Form 1 NATIONAL RAILROAD ADJUSTMENT BOARD
THIRD DIVISION
Award No. 44823 Docket No. SG-46624
23-3-NRAB-00003-210375
The Third Division consisted of the regular members and in addition Referee Michael D. Phillips when award was rendered.
(Brotherhood of Railroad Signalmen PARTIES TO DISPUTE: (
(CSX TRANSPORTATION, INC. STATEMENT OF CLAIM:
“Claim on behalf of the General Committee of the Brotherhood of
Railroad Signalmen on the CSX Transportation (formerly Baltimore & Ohio):
Claim on behalf of BRS Local 94, for Carrier to cease allowing Construction employees from other properties to perform maintenance work on the B&O territory; account Carrier violated the current Signalmen’s Agreement, particularly CSXT Agreement 15-18-94 Definitions: Construction Work, CSXT Agreement 15-018-16 Section 1(C), beginning on November 18, 2019, it allowed Team 7X51 from the CSXTN (Prior Conrail) to work on the B&O Agreement property. Carrier’s File No. 19-32653. General Chairman’s File No. 19-41-94. BRS File Case No. 16383-B&O. NMB Code No. 193.”

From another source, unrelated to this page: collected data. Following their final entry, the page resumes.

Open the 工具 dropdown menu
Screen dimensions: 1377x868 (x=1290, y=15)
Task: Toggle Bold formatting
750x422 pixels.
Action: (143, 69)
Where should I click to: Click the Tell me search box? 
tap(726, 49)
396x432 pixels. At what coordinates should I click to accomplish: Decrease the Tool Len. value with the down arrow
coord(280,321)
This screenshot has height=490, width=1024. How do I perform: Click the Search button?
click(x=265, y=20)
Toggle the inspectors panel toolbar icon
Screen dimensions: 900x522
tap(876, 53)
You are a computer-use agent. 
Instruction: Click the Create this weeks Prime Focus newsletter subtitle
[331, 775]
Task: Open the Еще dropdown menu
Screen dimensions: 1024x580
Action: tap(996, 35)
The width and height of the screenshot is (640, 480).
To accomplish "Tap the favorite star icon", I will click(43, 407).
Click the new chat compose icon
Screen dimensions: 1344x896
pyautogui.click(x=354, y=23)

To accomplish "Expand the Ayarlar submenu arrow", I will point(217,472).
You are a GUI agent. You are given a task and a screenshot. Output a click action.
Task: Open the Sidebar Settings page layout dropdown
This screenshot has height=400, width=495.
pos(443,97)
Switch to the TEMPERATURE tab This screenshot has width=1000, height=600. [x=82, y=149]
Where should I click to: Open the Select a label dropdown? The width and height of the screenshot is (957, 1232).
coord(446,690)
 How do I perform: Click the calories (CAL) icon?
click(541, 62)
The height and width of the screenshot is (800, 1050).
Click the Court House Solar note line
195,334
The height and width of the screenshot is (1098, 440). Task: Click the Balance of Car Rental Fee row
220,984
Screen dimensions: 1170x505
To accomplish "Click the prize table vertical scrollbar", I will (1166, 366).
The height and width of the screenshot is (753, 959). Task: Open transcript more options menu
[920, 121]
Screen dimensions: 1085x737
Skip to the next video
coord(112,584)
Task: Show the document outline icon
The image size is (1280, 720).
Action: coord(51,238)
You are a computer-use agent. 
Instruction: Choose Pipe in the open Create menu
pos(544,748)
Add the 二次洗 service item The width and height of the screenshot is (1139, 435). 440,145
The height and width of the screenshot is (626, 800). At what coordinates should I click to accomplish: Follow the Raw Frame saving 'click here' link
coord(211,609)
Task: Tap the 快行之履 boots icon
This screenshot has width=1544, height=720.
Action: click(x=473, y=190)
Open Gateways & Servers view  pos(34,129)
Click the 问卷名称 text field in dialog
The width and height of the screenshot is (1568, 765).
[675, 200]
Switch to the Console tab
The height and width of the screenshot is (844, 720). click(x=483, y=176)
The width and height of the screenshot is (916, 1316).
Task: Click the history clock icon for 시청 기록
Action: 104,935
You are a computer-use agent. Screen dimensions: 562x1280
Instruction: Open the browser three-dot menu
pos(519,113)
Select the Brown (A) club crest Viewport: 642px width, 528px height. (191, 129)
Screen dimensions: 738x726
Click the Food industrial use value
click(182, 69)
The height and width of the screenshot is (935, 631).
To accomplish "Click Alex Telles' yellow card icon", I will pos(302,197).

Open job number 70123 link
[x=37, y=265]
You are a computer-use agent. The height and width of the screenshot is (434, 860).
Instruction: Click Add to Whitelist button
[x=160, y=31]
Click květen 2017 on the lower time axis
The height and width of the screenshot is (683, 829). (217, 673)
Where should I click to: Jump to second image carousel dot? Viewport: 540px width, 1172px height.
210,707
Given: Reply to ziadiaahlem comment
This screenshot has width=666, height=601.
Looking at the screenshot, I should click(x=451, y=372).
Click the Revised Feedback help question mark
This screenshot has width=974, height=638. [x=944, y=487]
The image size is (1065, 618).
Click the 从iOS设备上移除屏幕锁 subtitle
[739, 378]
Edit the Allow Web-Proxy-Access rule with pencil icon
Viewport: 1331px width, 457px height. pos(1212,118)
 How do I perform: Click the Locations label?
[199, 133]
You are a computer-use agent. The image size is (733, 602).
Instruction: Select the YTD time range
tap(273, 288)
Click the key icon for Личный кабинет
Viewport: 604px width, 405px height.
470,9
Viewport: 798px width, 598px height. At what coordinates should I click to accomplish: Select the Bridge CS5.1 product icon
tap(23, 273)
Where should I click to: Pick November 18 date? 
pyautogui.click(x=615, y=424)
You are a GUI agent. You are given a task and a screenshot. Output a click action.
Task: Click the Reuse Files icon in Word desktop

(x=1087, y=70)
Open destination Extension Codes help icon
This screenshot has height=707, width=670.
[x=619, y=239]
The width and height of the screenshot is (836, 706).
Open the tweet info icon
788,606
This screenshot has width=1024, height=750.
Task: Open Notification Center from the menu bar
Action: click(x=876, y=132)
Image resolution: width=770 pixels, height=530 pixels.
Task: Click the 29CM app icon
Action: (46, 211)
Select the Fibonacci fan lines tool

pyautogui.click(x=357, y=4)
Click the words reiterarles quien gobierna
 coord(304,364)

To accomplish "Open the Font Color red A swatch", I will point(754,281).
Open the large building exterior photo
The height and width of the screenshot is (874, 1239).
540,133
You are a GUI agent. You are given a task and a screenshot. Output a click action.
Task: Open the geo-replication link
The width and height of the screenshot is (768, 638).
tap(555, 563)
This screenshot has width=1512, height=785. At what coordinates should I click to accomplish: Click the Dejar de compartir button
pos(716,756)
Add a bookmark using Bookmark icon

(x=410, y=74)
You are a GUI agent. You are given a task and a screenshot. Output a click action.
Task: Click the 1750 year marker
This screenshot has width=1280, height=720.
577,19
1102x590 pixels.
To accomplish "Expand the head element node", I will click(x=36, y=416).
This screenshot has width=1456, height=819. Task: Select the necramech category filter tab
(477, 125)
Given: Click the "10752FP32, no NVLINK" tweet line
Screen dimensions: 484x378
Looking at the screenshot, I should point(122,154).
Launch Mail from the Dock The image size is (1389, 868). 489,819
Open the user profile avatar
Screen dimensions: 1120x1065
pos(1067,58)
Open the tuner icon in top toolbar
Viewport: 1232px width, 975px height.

The Third Division of the Adjustment Board, upon the whole record and all the evidence, finds that:
The carrier or carriers and the employee or employees involved in this dispute are respectively carrier and employee within the meaning of the Railway Labor Act, as approved June 21, 1934.
This Division of the Adjustment Board has jurisdiction over the dispute involved herein.
Parties to said dispute were given due notice of hearing thereon.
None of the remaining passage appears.